KUTIPAN TEKS:
Buka Usaha di RI, Facebook Kantongi Izin Prinsip dari BKPM

BKPM tak menjelaskan bidang usaha apa yang bakal dikembangkan Facebook di Indonesia.

oleh Achmad Dwi Afriyadi diperbarui 21 Jun 2017, 18:00 WIB
Diterbitkan 21 Jun 2017, 18:00 WIB
Ilustrasi Facebook
Ilustrasi Facebook

Liputan6.com, Jakarta Perusahaan asal Amerika Serikat (AS) Facebook mengajukan izin pendirian badan usaha tetap (BUT) ke Badan Koordinasi Penanaman Modal (BKPM).

Kepala BKPM Thomas Lembong mengatakan, Facebook telah mengantongi izin prinsip dari BKPM. Sejalan dengan itu, Facebook juga tengah mengurus perizinan lain.

"Memang setahu saya Facebook sudah kantongi izin prinsip dari BKPM. Sekarang sedang memenuhi syarat-syarat di Pemerintah Daerah DKI. Seperti izin lokasi dan sebagainya. Sejauh ini saya lihat itikad baik dan semangat positif dari Facebook untuk menjadi pelaku yang responsif dan bertanggung jawab," kata dia di Gedung BEI Jakarta, Rabu (21/6/2017).

Meski demikian, Thomas tak menjelaskan bidang usaha apa yang bakal dikembangkan Facebook di Indonesia. Pastinya, Facebook dinilai memiliki niat baik menjalankan bisnis di Indonesia.

"Soal bidang usaha, masih dalam proses antara Kementerian Komunikasi dan Informatika (Kominfo) dan BKPM. Tapi itu kan hanya masalah teknis. Yang kami pedulikan adalah hal-hal kongkret seperti dunia perpajakan, konten bertanggung jawab. Jadi jangan terlalu tenggelam di hal-hal teknis klasifikasi bidang usaha," jelas dia.

Thomas menuturkan, saat ini pemerintah berniat mendorong industri digital supaya berkontribusi pada perekonomian. Keberadaan Facebook di Indonesia membuka peluang usaha.

"Pemerintah pasti akan menggiring industri digital menuju arah yang memaksimalkan menciptakan lapangan kerja, kesempatan peluang bisnis bagi pengusaha lokal, banyak UKM dan pengusaha yang jualan di Facebook, Instagram jadi medsos menjadi sarana penting bagi UKM," tutup dia.

MATERI YANG DISEDIAKAN:
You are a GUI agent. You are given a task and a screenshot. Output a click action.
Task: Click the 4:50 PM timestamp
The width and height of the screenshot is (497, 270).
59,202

PERINTAH TUGAS:
Jawab pertanyaan berikut berdasarkan berita tentang izin Facebook:
(a) Izin apa yang sudah dikantongi Facebook dari BKPM?
(b) Di gedung mana Thomas Lembong memberikan keterangannya?
(c) Menurut Thomas, soal bidang usaha masih dalam proses antara pihak mana saja?
Daftar tersebut tidak berhubungan dengan berita tentang izin Facebook.

HASIL LATIHAN:
(a) Izin prinsip.
(b) Di Gedung BEI Jakarta.
(c) Antara Kementerian Komunikasi dan Informatika (Kominfo) dan BKPM.